Background Traditional Chinese medicine (TCM) describes physiological and pathological changes inside and outside the human body by the application of four methods of diagnosis. One of the four methods, tongue diagnosis, is widely used by TCM physicians, since it allows direct observations that prevent discrepancies in the patient’s history and, as such, provides clinically important, objective evidence. The clinical significance of tongue features has been explored in both TCM and modern medicine. However, TCM physicians may have different interpretations of the features displayed by the same tongue, and therefore intra- and inter-observer agreements are relatively low. If an automated interpretation system could be developed, more consistent results could be obtained, and learning could also be more efficient. This study will apply a recently developed deep learning method to the classification of tongue features, and indicate the regions where the features are located.
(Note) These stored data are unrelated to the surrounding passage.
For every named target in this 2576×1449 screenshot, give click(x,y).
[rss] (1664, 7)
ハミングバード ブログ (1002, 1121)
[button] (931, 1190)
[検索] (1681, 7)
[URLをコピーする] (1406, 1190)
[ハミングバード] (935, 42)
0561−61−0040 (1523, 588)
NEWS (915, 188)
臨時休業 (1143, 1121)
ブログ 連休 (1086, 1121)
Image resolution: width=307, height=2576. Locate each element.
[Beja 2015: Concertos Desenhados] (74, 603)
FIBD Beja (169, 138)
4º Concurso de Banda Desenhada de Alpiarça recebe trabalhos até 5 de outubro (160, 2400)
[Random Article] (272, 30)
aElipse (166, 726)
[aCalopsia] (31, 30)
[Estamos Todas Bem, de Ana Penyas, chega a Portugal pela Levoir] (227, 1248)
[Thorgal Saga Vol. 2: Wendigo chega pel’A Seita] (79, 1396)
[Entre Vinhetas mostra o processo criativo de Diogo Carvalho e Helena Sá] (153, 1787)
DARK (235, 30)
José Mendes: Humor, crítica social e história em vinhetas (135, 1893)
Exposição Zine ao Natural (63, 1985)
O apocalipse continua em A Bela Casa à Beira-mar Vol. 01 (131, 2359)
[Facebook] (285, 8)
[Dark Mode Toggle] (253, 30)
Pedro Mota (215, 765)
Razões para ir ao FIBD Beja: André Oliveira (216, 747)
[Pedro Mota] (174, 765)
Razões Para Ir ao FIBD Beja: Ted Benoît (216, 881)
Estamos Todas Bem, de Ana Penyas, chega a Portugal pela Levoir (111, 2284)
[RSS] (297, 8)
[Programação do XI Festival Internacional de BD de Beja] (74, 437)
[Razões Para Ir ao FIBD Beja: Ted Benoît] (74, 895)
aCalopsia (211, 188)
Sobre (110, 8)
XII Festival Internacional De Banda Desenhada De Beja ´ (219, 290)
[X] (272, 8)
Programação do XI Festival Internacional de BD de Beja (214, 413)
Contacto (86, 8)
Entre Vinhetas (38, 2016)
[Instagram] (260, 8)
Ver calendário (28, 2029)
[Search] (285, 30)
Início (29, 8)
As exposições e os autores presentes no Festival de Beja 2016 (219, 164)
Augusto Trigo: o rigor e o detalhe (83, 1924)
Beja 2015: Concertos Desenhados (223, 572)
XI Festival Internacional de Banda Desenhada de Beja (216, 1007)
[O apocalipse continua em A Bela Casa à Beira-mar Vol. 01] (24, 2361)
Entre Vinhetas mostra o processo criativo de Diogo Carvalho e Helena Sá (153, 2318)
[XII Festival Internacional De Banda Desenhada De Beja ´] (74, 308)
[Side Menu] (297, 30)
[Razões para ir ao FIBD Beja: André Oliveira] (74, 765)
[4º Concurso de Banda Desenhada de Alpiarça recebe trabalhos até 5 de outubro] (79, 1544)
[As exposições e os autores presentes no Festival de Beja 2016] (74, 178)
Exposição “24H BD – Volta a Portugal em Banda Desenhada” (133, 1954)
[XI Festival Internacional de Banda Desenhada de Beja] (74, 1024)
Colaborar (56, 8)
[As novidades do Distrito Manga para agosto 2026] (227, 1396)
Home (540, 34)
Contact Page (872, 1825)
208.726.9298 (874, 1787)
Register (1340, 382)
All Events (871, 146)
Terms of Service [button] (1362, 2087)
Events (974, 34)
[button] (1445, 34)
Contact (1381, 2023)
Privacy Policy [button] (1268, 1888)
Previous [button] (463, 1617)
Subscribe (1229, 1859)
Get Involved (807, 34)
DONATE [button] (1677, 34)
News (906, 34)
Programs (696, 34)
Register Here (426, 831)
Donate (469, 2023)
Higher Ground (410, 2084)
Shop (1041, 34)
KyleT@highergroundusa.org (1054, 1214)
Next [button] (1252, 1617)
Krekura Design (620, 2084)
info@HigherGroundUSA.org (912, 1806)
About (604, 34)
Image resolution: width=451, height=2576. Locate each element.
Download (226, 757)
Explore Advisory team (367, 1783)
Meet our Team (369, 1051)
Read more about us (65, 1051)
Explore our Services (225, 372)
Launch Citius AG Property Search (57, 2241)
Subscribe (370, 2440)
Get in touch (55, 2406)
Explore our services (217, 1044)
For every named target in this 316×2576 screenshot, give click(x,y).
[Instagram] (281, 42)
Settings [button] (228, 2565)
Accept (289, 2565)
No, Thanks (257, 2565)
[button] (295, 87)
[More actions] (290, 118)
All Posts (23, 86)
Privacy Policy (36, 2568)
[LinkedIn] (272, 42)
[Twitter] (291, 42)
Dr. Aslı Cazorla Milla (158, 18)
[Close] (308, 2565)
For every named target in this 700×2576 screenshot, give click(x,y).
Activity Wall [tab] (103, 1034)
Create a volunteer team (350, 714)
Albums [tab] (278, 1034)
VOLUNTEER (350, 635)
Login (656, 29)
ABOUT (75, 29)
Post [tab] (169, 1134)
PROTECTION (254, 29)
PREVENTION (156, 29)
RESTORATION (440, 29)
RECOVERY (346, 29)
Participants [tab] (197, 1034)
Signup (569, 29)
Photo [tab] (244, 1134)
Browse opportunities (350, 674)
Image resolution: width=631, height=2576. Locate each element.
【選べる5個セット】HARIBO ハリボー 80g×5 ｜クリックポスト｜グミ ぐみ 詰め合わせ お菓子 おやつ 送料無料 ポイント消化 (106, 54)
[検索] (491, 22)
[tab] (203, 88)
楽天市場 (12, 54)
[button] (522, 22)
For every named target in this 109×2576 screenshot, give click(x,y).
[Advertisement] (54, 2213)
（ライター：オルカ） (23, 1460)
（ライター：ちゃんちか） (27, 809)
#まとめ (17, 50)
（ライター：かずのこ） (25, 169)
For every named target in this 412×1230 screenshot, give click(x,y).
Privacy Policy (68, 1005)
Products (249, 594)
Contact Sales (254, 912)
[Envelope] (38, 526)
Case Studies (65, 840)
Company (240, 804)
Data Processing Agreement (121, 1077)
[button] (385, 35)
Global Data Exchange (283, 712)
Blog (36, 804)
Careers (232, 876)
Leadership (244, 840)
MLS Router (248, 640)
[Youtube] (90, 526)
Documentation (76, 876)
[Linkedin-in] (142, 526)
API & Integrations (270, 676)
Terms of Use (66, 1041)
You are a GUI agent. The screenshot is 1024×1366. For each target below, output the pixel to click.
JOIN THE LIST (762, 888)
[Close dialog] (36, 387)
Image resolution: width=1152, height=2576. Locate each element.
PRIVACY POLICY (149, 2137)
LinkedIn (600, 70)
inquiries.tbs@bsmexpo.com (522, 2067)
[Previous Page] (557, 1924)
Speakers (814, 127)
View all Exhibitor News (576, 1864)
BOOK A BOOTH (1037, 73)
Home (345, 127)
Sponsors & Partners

Methods A large number of tongue photographs with labeled fissures were used. Transfer learning was conducted using the ImageNet-pretrained ResNet50 model to determine whether tongue fissures were identified on a tongue photograph. Often, the neural network model lacks interpretability, and users cannot understand how the model determines the presence of tongue fissures. Therefore, Gradient-weighted Class Activation Mapping (Grad-CAM) was also applied to directly mark the tongue features on the tongue image.
Results Only 6 epochs were trained in this study and no graphics processing units (GPUs) were used. It took less than 4 minutes for each epoch to be trained. The correct rate for the test set was approximately 70%. After the model training was completed, Grad-CAM was applied to localize tongue fissures in each image. The neural network model not only determined whether tongue fissures existed, but also allowed users to learn about the tongue fissure regions.
Conclusions This study demonstrated how to apply transfer learning using the ImageNet-pretrained ResNet50 model for the identification and localization of tongue fissures and regions. The neural network model built in this study provided interpretability and intuitiveness, (often lacking in general neural network models), and improved the feasibility for clinical application.